As seen on the image, the miner uses computational work to solve a so called challenge string, which is a string of numbers that begins with multiple zeros. The more zeros it starts with, the harder the mining process is. The miner “solves” this string by finding a response string (proof string). The only way to find this solution is to invest a lot of computational power to first hash the transactions from the mempool and create a new block, then add a random value through the nonce and create a possible solution. This concatenated response string is taken by the network and ran through a hash function to determine if the output will be equal or less of the challenge string. . If it is not less than the difficulty level, then the nonce will be changed millions of times until finally, the requirements are met. When that happens the block is added to the blockchain.
If we remember the previous requirement of randomness we mentioned a formula: for every output “Y”, if k is chosen from a distribution with high min-entropy it is infeasible to find an input x such that H(k|x) = Y. If we apply this to Bitcoin mining, the variables will be as following:
- K = Nonce
- x= the hash of the block
- Y = the difficulty target
The entire process of nonce selection is completely random and brute force based.
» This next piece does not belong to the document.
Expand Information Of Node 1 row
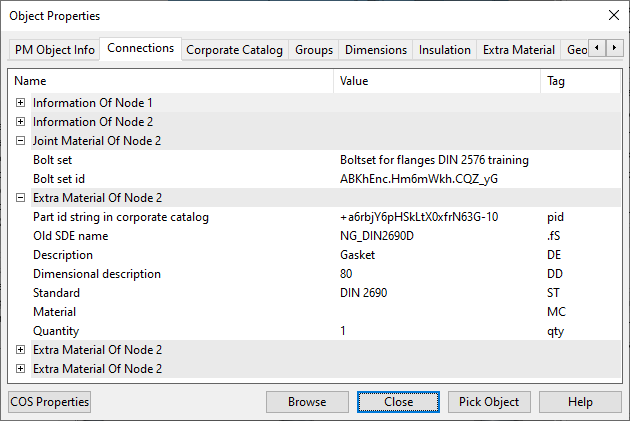630x421 pixels. point(20,103)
The mining software will keep on randomly generating strings until a solution is found.
The more zeros the output contains, the more work was put in to get the solution. For an output which contains 40 zeros, a computer will on average need to try about 2 to the power of 40 solutions before finding the correct one (more or less is possible, depending on luck). The blockchain then runs a hash function to check if the proof is valid (if it contains enough zeros – currently the requirement for Bitcoin network is extremely high) and if that is the case the block is added to the blockchain. The difficulty is currently set at 10 minutes per block added, as the network feels this is an acceptable speed of releasing new Bitcoins which ensures low collision probability and lowers the number of orphan blocks (blocks that aren’t added to the blockchain because their miner didn’t find the solution). The difficulty is readjusted every 2016 blocks.
Hashing is clearly an important part of the Bitcoin network as it enables the underlying proof-of-work algorithm to function properly. It is an efficient, private and fast system which offers unmatched collision resistance and security. Without hashing and its revolutionary concepts, the blockchain as we know it today wouldn’t exist.